Entscheidungsstichwort (Thema)

Abwehranspruch. Nachbarklage. Altglas. Lärm. Container. Sozialadäquanz. Duales System. Wertstoff

 

Leitsatz (amtlich)

Hat eine Gemeinde den Standort einer im Rahmen des Dualen Systems betriebenen Wertstoffsammelanlage verbindlich bestimmt und gestattet sie deren Betrieb auf gemeindeeigenem Grundstück, so ist sie – neben dem Betreiber der Anlage – als (mittelbare) Störerin in Bezug auf die von dieser Anlage ausgehenden Lärmemissionen anzusehen.

Die der Wiederverwertung von Verpackungsabfällen dienenden Wertstoffsammelanlagen sind als sozialadäquate Einrichtungen in allen Siedlungsgebieten grundsätzlich zulässig. Die Bewertung der Zumutbarkeit der von ihnen ausgehenden Immissionen hängt von einer Vielzahl von Faktoren ab; in diese Bewertung sind auch die Einhaltung der Mindestabstandsempfehlung des Umweltbundesamtes, der Bedarf für die festgelegten Standorte und die Verfügbarkeit eines geeigneten Alternativstandortes einzustellen.

 

Normenkette

BImSchG § 22 Abs. 1 S. 1, § 3 Abs. 1

 

Tatbestand

Der Kläger ist Eigentümer des Hausgrundstücks H. Straße 10 in A., Ortsteil L.. Mit seiner Klage wendet er sich gegen Lärmimmissionen, die von zwei auf einer gemeindeeigenen Grünfläche gegenüber seinem Grundstück aufgestellten Altglascontainern ausgehen.

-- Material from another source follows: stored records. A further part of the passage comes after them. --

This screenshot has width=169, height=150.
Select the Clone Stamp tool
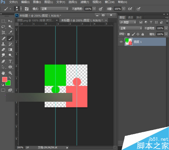click(3, 44)
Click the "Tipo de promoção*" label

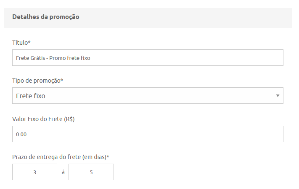pos(38,81)
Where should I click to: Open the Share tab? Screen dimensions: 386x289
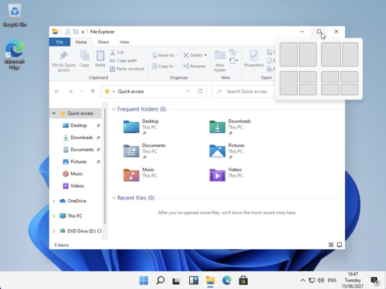(103, 42)
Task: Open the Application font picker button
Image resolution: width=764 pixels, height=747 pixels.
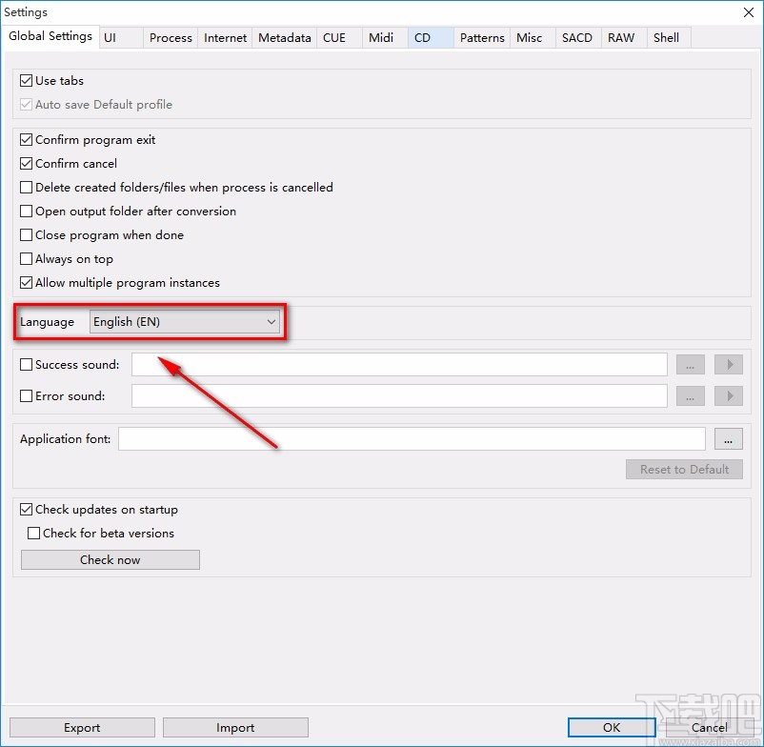Action: tap(729, 439)
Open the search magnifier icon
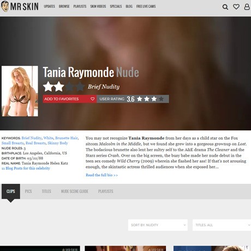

Nachdem der Gemeindevorstand der Beklagten im November 1992 der Systembeschreibung zur Einführung des von der Beigeladenen betriebenen privaten Entsorgungssystems für Verkaufsverpackungen „Der Grüne Punkt Duales System Deutschland” (im folgenden: Duales System) im Wetteraukreis zugestimmt und gegenüber dem Kreisausschuss des Wetteraukreises seine Teilnahme an diesem System erklärt hatte, veranlasste er im Jahr 1993 nach Absprache mit dem Ortsbeirat L. und in Abstimmung mit dem im Auftrag der Beigeladenen tätig werdenden örtlichen Entsorgungsunternehmen die Aufstellung von Altglas- und Weissblechcontainern an insgesamt vier Standorten in dem betreffenden Ortsteil. Dementsprechend wurden auch gegenüber dem klägerischen Grundstück an der Straßenecke H. Straße/N. Weg auf einer gemeindeeigenen Grünfläche zunächst zwei Altglascontainer aufgestellt; später kam noch ein weiterer Wertstoffcontainer zur Sammlung von Weißblechdosen dazu. Der Abstand der streitgegenständlichen Altglascontainer zum Wohnhaus des Klägers beträgt etwa 12,6 Meter. Bei den aufgestellten Containern handelt es sich um solche der Klasse 1 (lärmgedämmte Container); deren Benutzung ist laut Aufschrift auf den Behältern von 7 – 13 Uhr und von 15 – 20 Uhr gestattet und an Sonn- und Feiertagen gänzlich untersagt.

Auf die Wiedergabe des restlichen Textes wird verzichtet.